== RECORDS SUPPLIED ==
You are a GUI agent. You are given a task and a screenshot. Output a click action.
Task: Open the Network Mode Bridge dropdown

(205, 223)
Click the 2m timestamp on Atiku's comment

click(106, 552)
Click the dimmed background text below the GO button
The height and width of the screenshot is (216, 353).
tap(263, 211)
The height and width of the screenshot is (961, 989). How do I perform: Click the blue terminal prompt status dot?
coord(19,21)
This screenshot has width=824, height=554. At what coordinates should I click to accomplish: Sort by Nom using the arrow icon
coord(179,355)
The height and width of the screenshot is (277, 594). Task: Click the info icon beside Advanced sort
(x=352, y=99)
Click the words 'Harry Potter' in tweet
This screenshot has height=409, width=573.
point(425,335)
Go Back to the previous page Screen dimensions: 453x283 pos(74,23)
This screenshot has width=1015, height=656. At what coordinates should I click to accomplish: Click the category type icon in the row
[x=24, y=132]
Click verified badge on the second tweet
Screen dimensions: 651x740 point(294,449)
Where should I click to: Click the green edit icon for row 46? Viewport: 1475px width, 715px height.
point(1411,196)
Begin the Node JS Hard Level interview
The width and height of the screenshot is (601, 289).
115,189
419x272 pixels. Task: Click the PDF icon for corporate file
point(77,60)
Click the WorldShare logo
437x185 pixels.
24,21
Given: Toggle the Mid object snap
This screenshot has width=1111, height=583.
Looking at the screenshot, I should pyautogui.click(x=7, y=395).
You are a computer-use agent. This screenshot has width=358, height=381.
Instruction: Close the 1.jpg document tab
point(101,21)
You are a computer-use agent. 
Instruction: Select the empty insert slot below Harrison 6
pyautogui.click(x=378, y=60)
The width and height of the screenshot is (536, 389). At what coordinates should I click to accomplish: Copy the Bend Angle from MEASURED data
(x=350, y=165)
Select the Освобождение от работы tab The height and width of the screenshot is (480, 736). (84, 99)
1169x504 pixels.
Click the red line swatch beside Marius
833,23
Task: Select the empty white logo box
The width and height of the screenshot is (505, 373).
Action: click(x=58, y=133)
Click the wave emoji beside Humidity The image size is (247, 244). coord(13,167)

== WORK ORDER ==
Each line above must be reproduced exactly as it stands.

== TASK RESULT ==
You are a GUI agent. You are given a task and a screenshot. Output a click action.
Task: Open the Network Mode Bridge dropdown

(205, 223)
Click the 2m timestamp on Atiku's comment

click(106, 552)
Click the dimmed background text below the GO button
The height and width of the screenshot is (216, 353).
tap(263, 211)
The height and width of the screenshot is (961, 989). How do I perform: Click the blue terminal prompt status dot?
coord(19,21)
This screenshot has width=824, height=554. At what coordinates should I click to accomplish: Sort by Nom using the arrow icon
coord(179,355)
The height and width of the screenshot is (277, 594). Task: Click the info icon beside Advanced sort
(x=352, y=99)
Click the words 'Harry Potter' in tweet
This screenshot has height=409, width=573.
point(425,335)
Go Back to the previous page Screen dimensions: 453x283 pos(74,23)
This screenshot has width=1015, height=656. At what coordinates should I click to accomplish: Click the category type icon in the row
[x=24, y=132]
Click verified badge on the second tweet
Screen dimensions: 651x740 point(294,449)
Where should I click to: Click the green edit icon for row 46? Viewport: 1475px width, 715px height.
point(1411,196)
Begin the Node JS Hard Level interview
The width and height of the screenshot is (601, 289).
115,189
419x272 pixels. Task: Click the PDF icon for corporate file
point(77,60)
Click the WorldShare logo
437x185 pixels.
24,21
Given: Toggle the Mid object snap
This screenshot has width=1111, height=583.
Looking at the screenshot, I should pyautogui.click(x=7, y=395).
You are a computer-use agent. This screenshot has width=358, height=381.
Instruction: Close the 1.jpg document tab
point(101,21)
You are a computer-use agent. 
Instruction: Select the empty insert slot below Harrison 6
pyautogui.click(x=378, y=60)
The width and height of the screenshot is (536, 389). At what coordinates should I click to accomplish: Copy the Bend Angle from MEASURED data
(x=350, y=165)
Select the Освобождение от работы tab The height and width of the screenshot is (480, 736). (84, 99)
1169x504 pixels.
Click the red line swatch beside Marius
833,23
Task: Select the empty white logo box
The width and height of the screenshot is (505, 373).
Action: click(x=58, y=133)
Click the wave emoji beside Humidity The image size is (247, 244). coord(13,167)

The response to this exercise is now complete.